Song by Carl Carlton
- A-side: "You've Got So Much (To Learn About Love)"
- Released: December 1970
- Length: 2:25
- Label: Back Beat
- Songwriter: Jo Armstead
- Producer: Jo Armstead

= I Can Feel It (Carl Carlton song) =

"I Can Feel It" is a song by American soul singer Carl Carlton, released in December 1970 as the b-side of "You've Got So Much (To Learn About Love)". The song reached number 47 on the Billboard Best Selling Soul Singles chart in early 1971.

==Background==
"I Can Feel It" is a song about a man who wakes up in the morning and senses that his lady is leaving him. Feeling it in his bones, he pleads with her not to leave him. The release of the record also marked the change of the name Little Carl Carlton to Carl Carlton.

"I can Feel It" was written and produced by Jo Armstead. The song is actually the B side of the single. The A side, "You've Got So Much (To Learn About Love)", was written by D. Malone, aka Don Robey.

A Cash Box Pick of the Week, the single was reviewed in the December 19, 1970 issue of Cash Box. The flip side was given as "You've Got So Much (To Learn About Love)". Its Top 40 potential was noted. In the Location Programming Guide for juke boxes, "You've Got So Much (To Learn About Love)" along with "Get Up, Get in to It, Get Involved" by James Brown was listed in the R&B section for that week.

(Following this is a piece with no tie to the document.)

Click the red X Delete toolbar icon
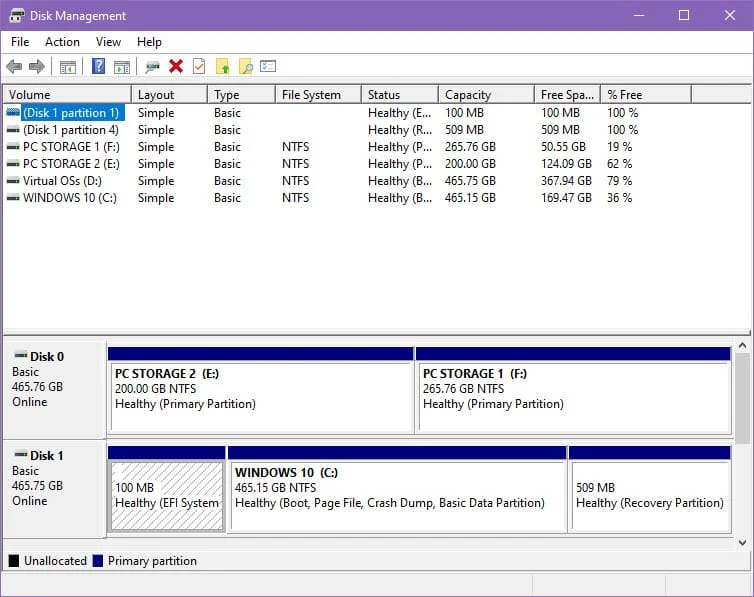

In the Record World Rhythm & Blues feature of the magazine's January 2 issue, "You've Got So Much" (To Learn About Love)", was listed in the Giant Sales to Start the New Year section. It was also getting airplay at KNOK in Dallas on that week. The record was now a smash for Don Robey and it was picked up by KATZ in St. Louis.

==Charts==
"I Can Feel It" made its debut at number 50 on the Billboard Best Selling Soul Singles chart for the week ending 16 January 1971. On week three, 30 January, the song peaked at number 47.

==Later years==
The song is included on the Kent Records 1983 compilation, Soul Class of 66. It is also on Carl Carlton's Everlasting: The Best of Carl Carlton compilation album, released in 2009. It also appears on the 70s Summer Hits compilation that was released in 2022.